_Task to complete:_ From the data below, copy exactly the lines that lie between the one holding "Task: Click the Finland cell with 63.350" and the one holding "The width and height of the screenshot is (960, 903).", including both, and nothing more.

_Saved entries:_
#####

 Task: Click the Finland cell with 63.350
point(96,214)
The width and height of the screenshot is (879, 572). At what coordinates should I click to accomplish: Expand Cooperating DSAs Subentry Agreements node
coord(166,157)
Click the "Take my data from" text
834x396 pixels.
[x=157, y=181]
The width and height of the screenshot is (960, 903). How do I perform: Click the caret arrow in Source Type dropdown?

#####

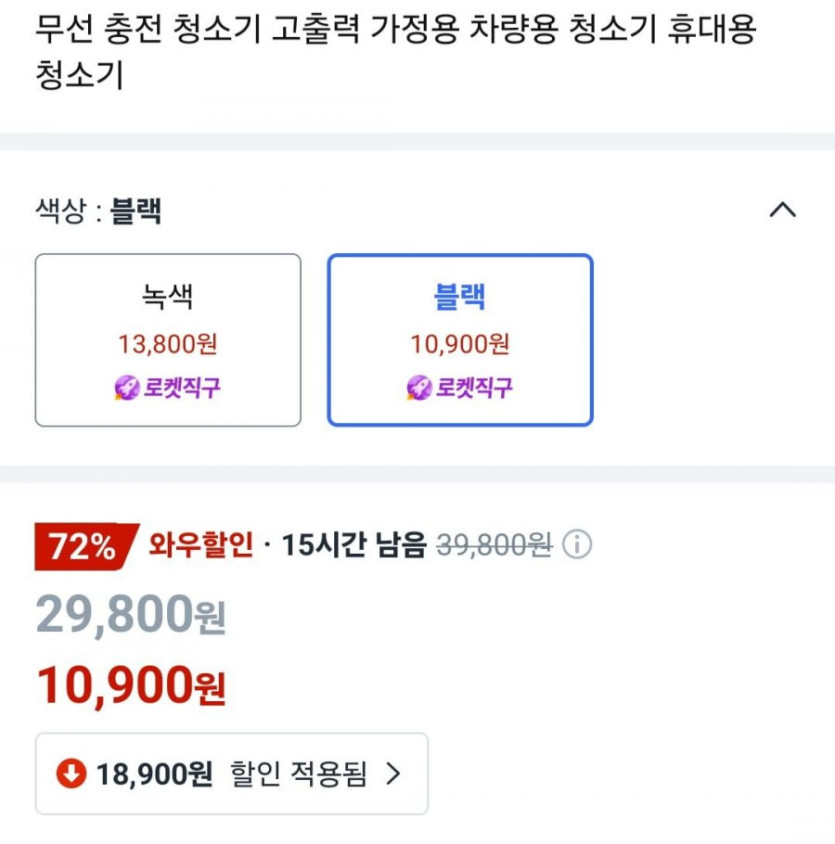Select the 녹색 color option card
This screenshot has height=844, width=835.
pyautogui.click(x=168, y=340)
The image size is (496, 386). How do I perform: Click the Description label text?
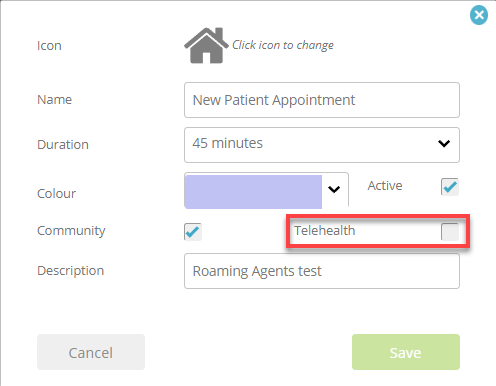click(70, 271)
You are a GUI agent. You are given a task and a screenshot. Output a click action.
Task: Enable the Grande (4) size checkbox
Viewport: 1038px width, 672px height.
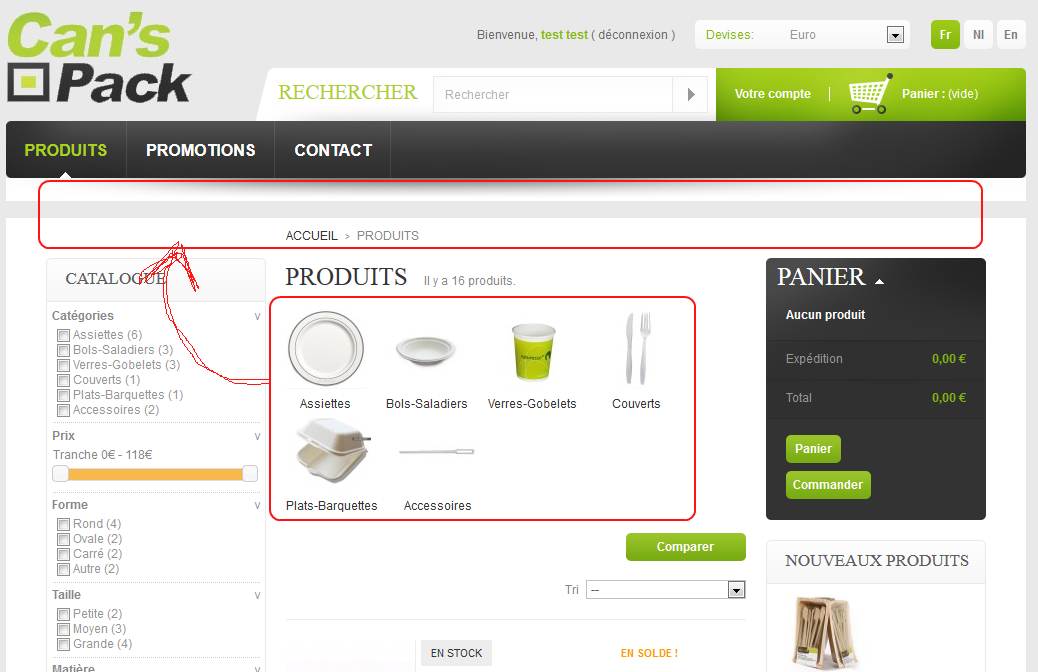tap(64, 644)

#####

_Answer:_
 Task: Click the Finland cell with 63.350
point(96,214)
The width and height of the screenshot is (879, 572). At what coordinates should I click to accomplish: Expand Cooperating DSAs Subentry Agreements node
coord(166,157)
Click the "Take my data from" text
834x396 pixels.
[x=157, y=181]
The width and height of the screenshot is (960, 903). How do I perform: Click the caret arrow in Source Type dropdown?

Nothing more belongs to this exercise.